Aim of the exercise
Starting at the top of the data and ending with the line that contains "[View Pink Party", write those lines out as a numbered list, skipping blank lines and leaving out the pictures.

═════ Data excerpts

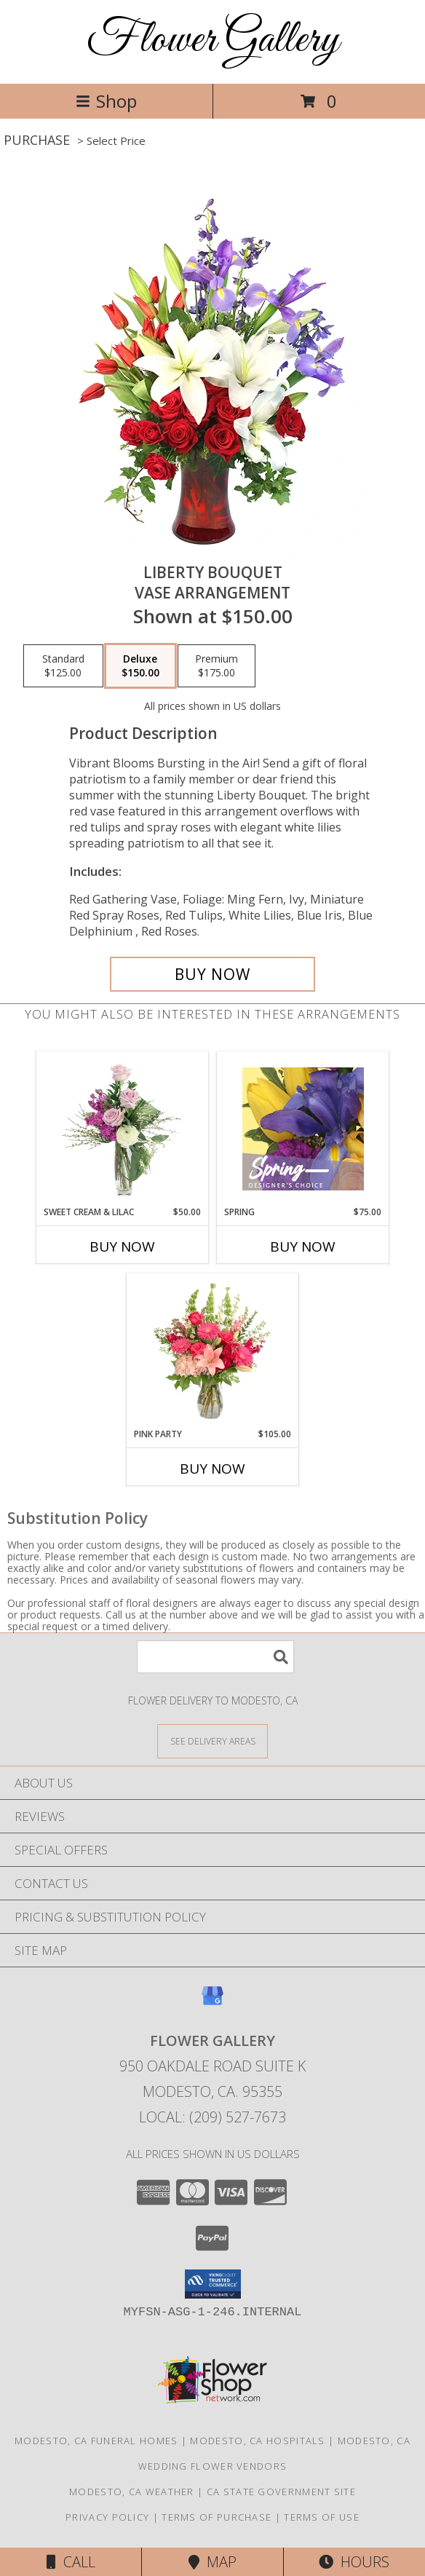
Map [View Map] (212, 2562)
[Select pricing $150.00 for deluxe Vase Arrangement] (140, 666)
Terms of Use (322, 2517)
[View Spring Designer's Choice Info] (303, 1129)
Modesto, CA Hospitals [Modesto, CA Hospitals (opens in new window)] (257, 2440)
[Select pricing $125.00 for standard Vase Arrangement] (63, 666)
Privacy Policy (107, 2517)
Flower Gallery (213, 40)
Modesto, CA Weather (131, 2491)
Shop (106, 101)
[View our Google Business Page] (212, 2002)
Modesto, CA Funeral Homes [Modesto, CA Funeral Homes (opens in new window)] (96, 2440)
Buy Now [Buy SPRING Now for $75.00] (302, 1246)
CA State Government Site (281, 2491)
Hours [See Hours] (354, 2562)
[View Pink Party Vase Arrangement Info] (213, 1350)
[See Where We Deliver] (212, 1740)
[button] (213, 2284)
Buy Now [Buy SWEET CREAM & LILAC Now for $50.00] (122, 1246)
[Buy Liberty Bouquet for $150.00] (212, 974)
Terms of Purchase (216, 2517)
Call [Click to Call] (71, 2562)
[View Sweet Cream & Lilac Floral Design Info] (122, 1128)
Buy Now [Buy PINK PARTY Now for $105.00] (212, 1468)
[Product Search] (215, 1656)
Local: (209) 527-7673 (212, 2117)
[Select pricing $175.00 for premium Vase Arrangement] (216, 666)
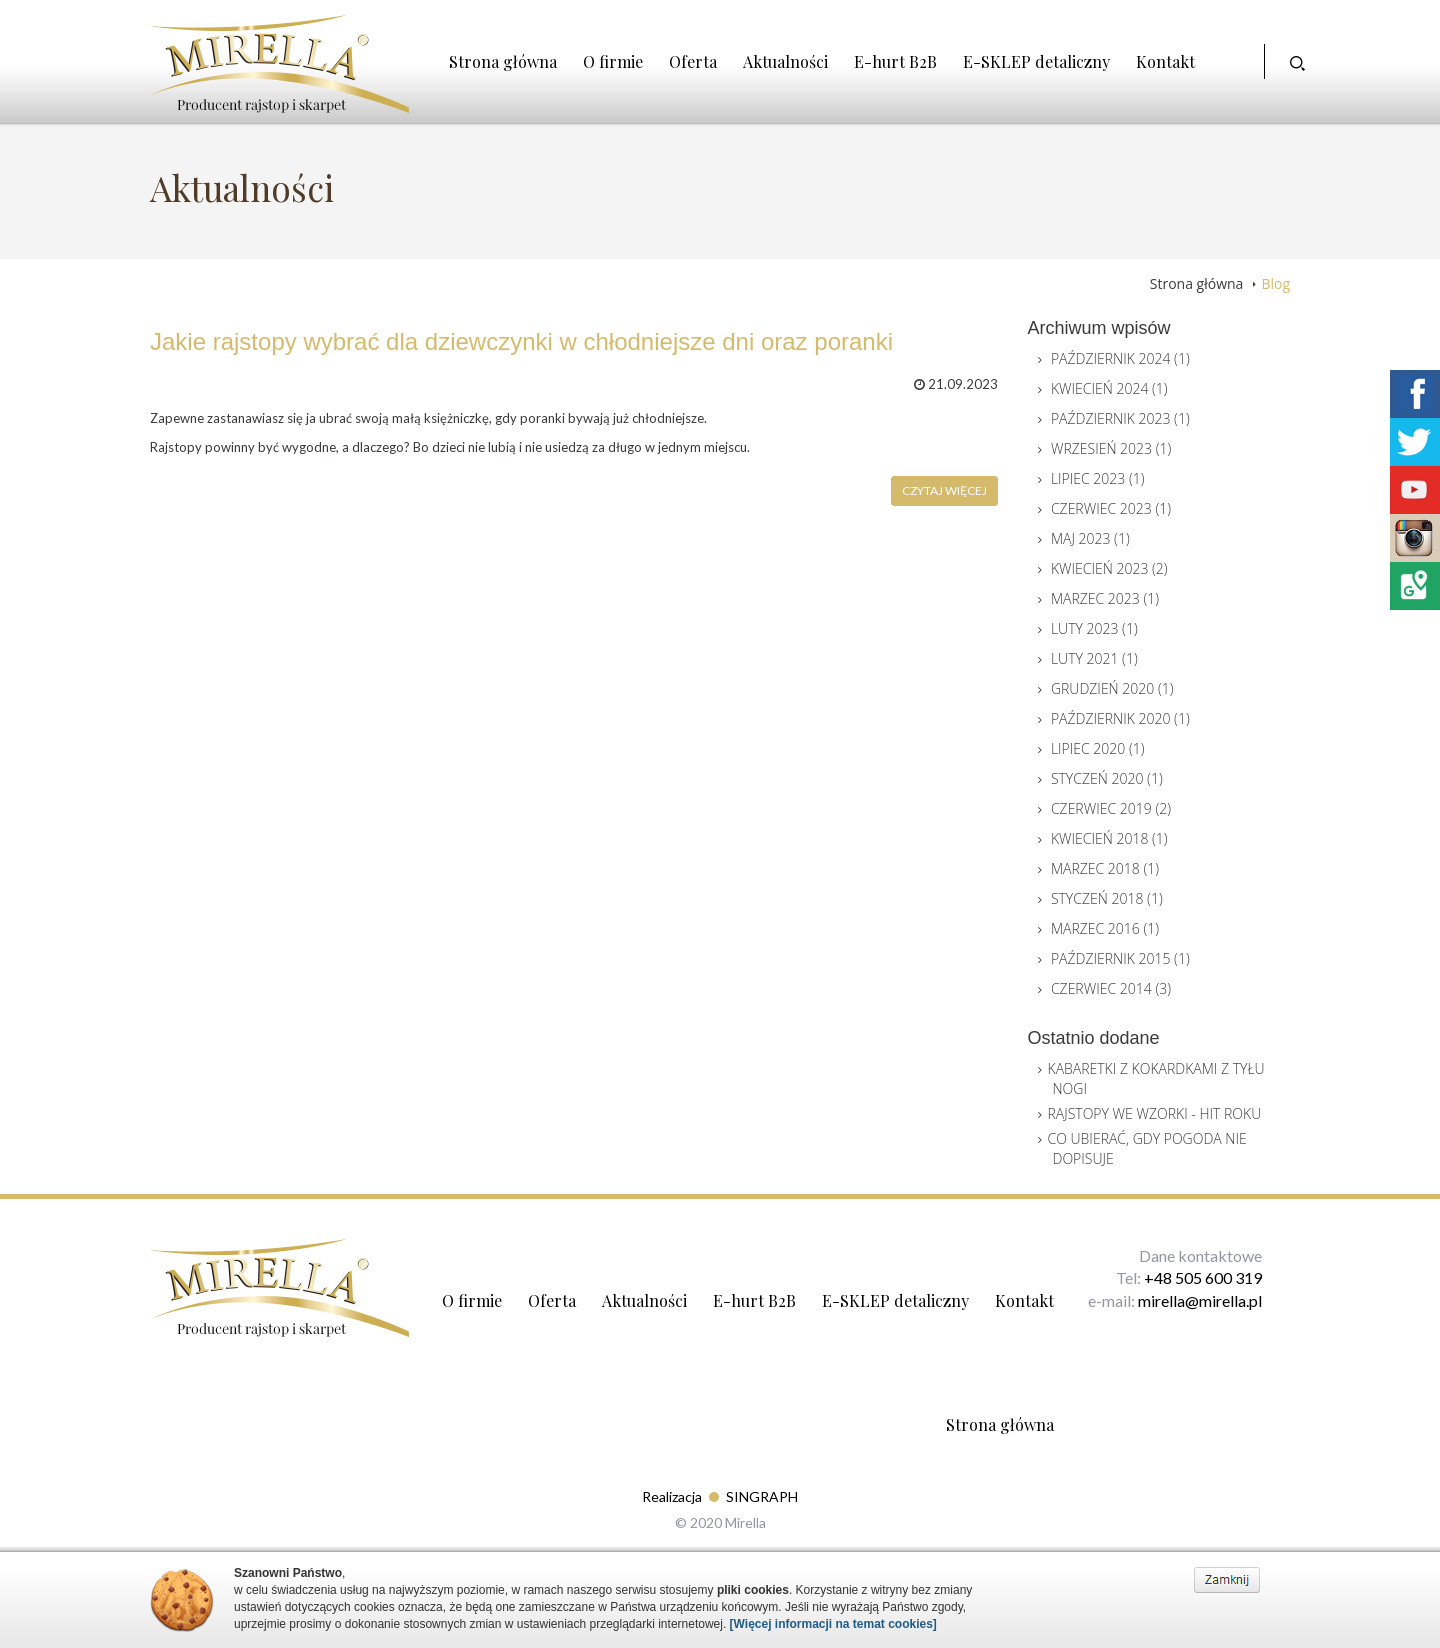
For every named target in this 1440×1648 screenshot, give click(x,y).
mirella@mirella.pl (1200, 1300)
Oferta (693, 61)
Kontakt (1165, 61)
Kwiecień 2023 (1109, 568)
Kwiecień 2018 (1109, 838)
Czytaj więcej (944, 490)
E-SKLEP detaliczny (1036, 61)
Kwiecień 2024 (1109, 388)
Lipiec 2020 (1098, 748)
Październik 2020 (1120, 718)
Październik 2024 (1120, 358)
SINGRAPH (762, 1496)
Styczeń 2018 (1107, 898)
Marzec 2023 (1105, 598)
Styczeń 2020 (1107, 778)
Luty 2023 (1094, 628)
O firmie (613, 61)
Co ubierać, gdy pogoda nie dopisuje (1147, 1148)
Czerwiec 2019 (1111, 808)
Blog (1275, 283)
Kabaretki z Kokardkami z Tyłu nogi (1156, 1078)
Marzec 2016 (1105, 928)
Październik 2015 (1120, 958)
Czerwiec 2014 (1111, 988)
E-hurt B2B (895, 61)
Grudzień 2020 (1112, 688)
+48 (1159, 1277)
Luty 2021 (1094, 658)
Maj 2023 (1090, 538)
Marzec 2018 (1105, 868)
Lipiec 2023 (1098, 478)
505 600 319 (1218, 1277)
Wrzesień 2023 (1111, 448)
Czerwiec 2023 (1111, 508)
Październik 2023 (1120, 418)
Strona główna (503, 61)
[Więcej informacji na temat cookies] (833, 1624)
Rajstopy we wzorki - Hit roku (1155, 1113)
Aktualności (785, 61)
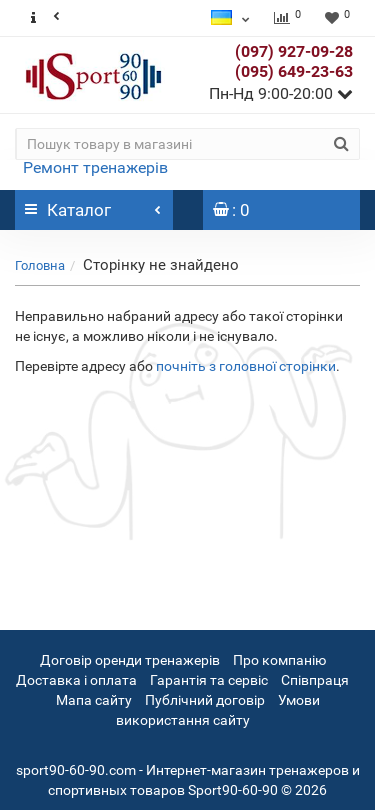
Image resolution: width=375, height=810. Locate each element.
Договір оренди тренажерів (130, 660)
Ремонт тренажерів (95, 167)
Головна (40, 265)
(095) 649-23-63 (294, 71)
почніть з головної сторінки (246, 366)
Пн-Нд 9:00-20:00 (281, 93)
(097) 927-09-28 (294, 51)
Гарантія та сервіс (210, 680)
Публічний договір (205, 700)
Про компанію (279, 660)
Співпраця (315, 680)
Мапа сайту (94, 700)
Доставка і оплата (78, 680)
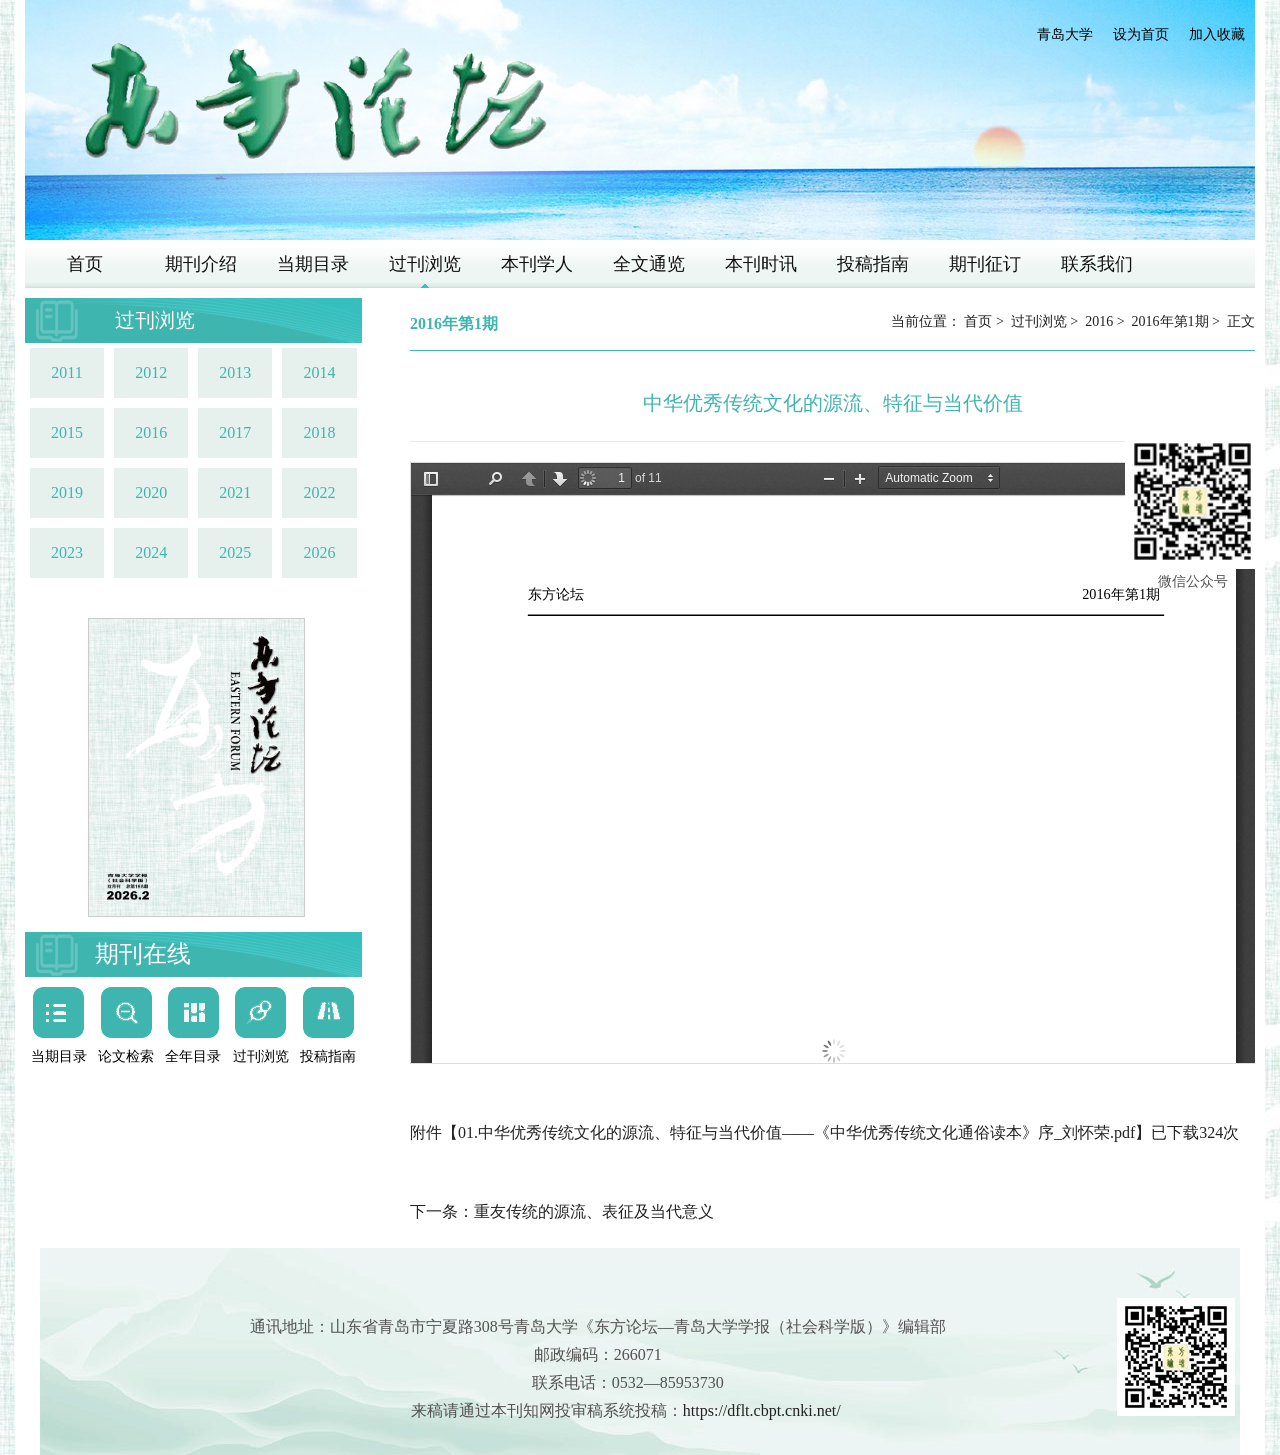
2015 (67, 432)
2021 (235, 492)
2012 (151, 372)
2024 (151, 552)
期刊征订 (985, 264)
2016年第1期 (1170, 321)
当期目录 (313, 264)
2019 (67, 492)
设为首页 (1141, 34)
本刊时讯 (761, 264)
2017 (235, 432)
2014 (319, 372)
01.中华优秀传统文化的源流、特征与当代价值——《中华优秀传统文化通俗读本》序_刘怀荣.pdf (796, 1132)
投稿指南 (873, 264)
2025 (235, 552)
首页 (85, 264)
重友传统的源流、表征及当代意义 (594, 1211)
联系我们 (1097, 264)
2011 (66, 372)
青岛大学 (1065, 34)
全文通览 (649, 264)
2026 (319, 552)
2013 (235, 372)
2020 (151, 492)
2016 (151, 432)
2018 (319, 432)
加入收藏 (1217, 34)
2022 (319, 492)
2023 (67, 552)
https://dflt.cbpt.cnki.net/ (762, 1410)
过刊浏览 (425, 264)
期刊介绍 (201, 264)
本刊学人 (537, 264)
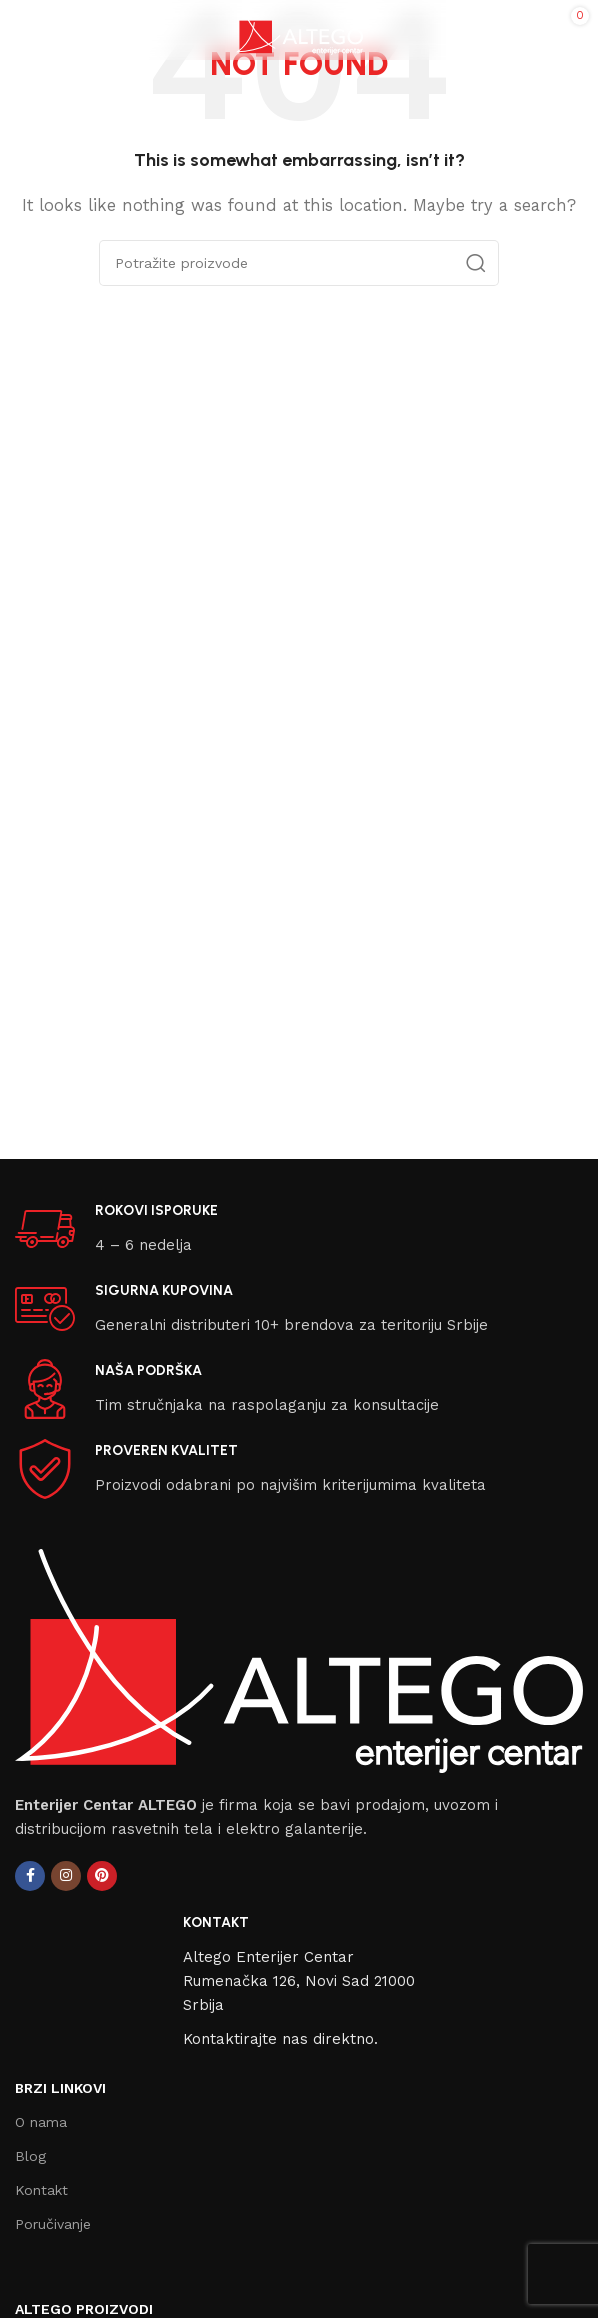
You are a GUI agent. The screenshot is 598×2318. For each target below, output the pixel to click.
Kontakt (41, 2190)
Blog (30, 2156)
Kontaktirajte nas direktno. (280, 2039)
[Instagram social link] (66, 1876)
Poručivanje (53, 2224)
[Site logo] (299, 29)
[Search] (299, 263)
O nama (41, 2122)
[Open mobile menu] (25, 30)
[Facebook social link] (30, 1876)
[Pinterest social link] (102, 1876)
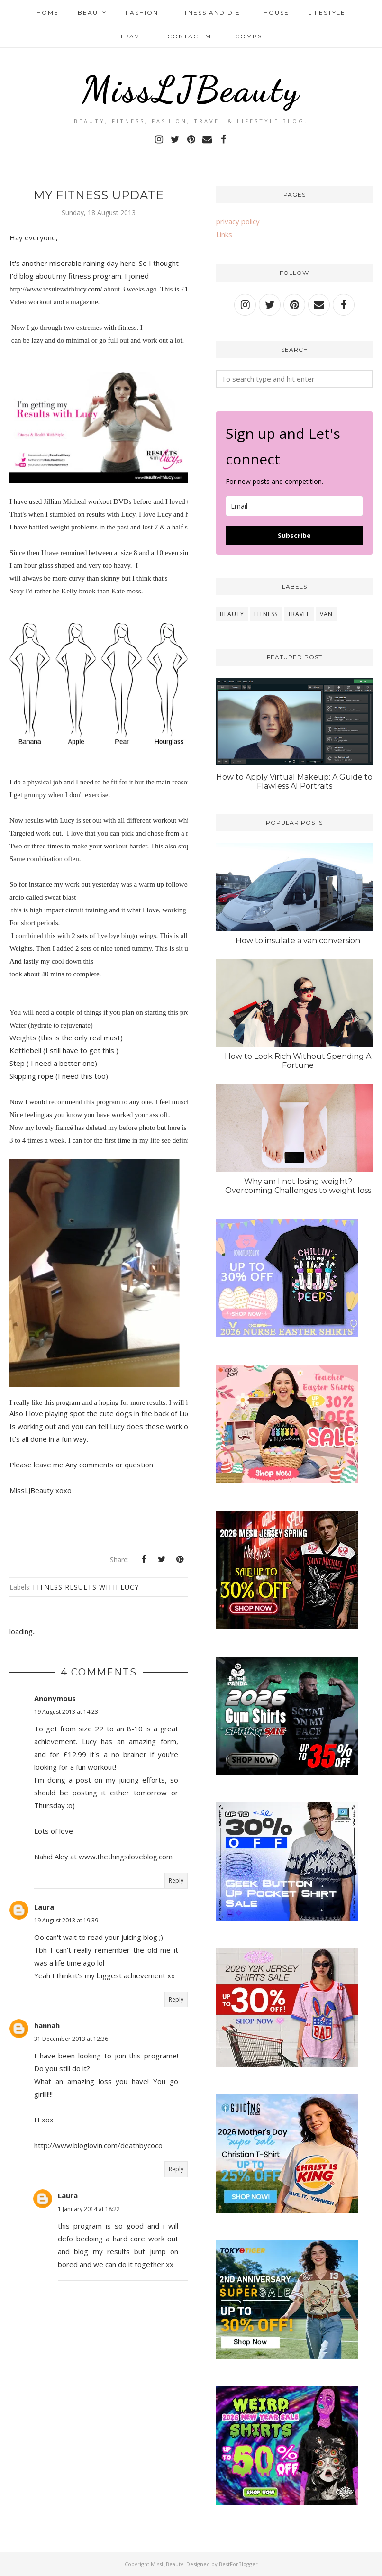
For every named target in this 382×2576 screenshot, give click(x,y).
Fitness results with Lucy (86, 1587)
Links (224, 234)
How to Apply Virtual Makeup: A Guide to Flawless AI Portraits (294, 782)
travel (299, 614)
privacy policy (238, 221)
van (326, 614)
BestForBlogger (238, 2563)
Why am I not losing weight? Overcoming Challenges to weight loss (298, 1186)
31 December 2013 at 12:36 (71, 2039)
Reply (176, 1880)
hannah (47, 2025)
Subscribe (294, 535)
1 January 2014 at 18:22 (89, 2209)
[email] (294, 506)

══════════

The reply
1. Map [View Map] (212, 2562)
2. [Select pricing $150.00 for deluxe Vase Arrangement] (140, 666)
3. Terms of Use (322, 2517)
4. [View Spring Designer's Choice Info] (303, 1129)
5. Modesto, CA Hospitals [Modesto, CA Hospitals (opens in new window)] (257, 2440)
6. [Select pricing $125.00 for standard Vase Arrangement] (63, 666)
7. Privacy Policy (107, 2517)
8. Flower Gallery (213, 40)
9. Modesto, CA Weather (131, 2491)
10. Shop (106, 101)
11. [View our Google Business Page] (212, 2002)
12. Modesto, CA Funeral Homes [Modesto, CA Funeral Homes (opens in new window)] (96, 2440)
13. Buy Now [Buy SPRING Now for $75.00] (302, 1246)
14. CA State Government Site (281, 2491)
15. Hours [See Hours] (354, 2562)
16. [View Pink Party Vase Arrangement Info] (213, 1350)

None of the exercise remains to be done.